マニュエル・トーレス・ポート(NBCユニバーサル)

タッチポイントに無駄なものはない、ということですね?玩具は、ストーリーをふくらませ、伝えかたを増幅することで、大スクリーンやTV画面では不可能なブランドやフランチャイズの体験を提供する力があると言えます。すべての要素やタッチポイントには“固有の意味があると考えられるようになると、全体的な提案やエンゲージメントに大きな価値が加わります。その時初めて、製品やイベントからプロジェクトの詳細に至るまで、まったく違う観点から見ることができるようになります。

キーとなるオーディエンスと直接つながりを持ち、そのつながりが自然であり、かつ早い時期から始まるよう心がけることも重要です。後付けの何かと違ってタッチするというよりも、有機的に一から創りあげることが可能になるからです。

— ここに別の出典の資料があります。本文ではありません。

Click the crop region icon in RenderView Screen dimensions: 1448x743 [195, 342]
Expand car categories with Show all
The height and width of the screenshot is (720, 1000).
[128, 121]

玩具などの「製品ありき」ではなく、そのストーリー・キャラクターなどの世界観が核になる

ステイシー・シェア(アクティビジョン)

ここまでの話では、玩具などの製品はコンテンツ・キャラクターの後からついてくるものとされています。逆に、製品から始まったものをお持ちの方に質問ですが当初は製品スタートのビジネス構造だったものが、他の(パネリストの)方と同じようなビジネスに変化していっているのでしょうか。


サイモン・ウォーターズ(ハズプロ)

ハズプロに限ったことではないのですが、お答えさせていただきます。弊社はものづくりと流通力に長けた玩具企業からエンターテインメント企業へと変わりました。すべてはストーリーあってのことです。大きな変化でしたが、その変化は今でも進行中です。製品が後からついてくるプロセスに変えようとしている最中です。玩具やゲーム産業にとっては新しい考え方ですが、弊社にとっても新しい考え方と言えます。
 

アミット・デサイ(ワーナー/DCエンターテイメント)

ストーリーの伝え方やキャラクターがすべてです。クリエイティブチームに、既存のキャラクターを解釈し、各種メディア向けに製作する自由を与えたとすれば、大スクリーン用、小スクリーン用、製品用にかなり違った解釈の『スーパーマン』が登場すると思います。しかし、すべてはこの素晴らしいキャラクターの世界観の延長線上にあるものなのです。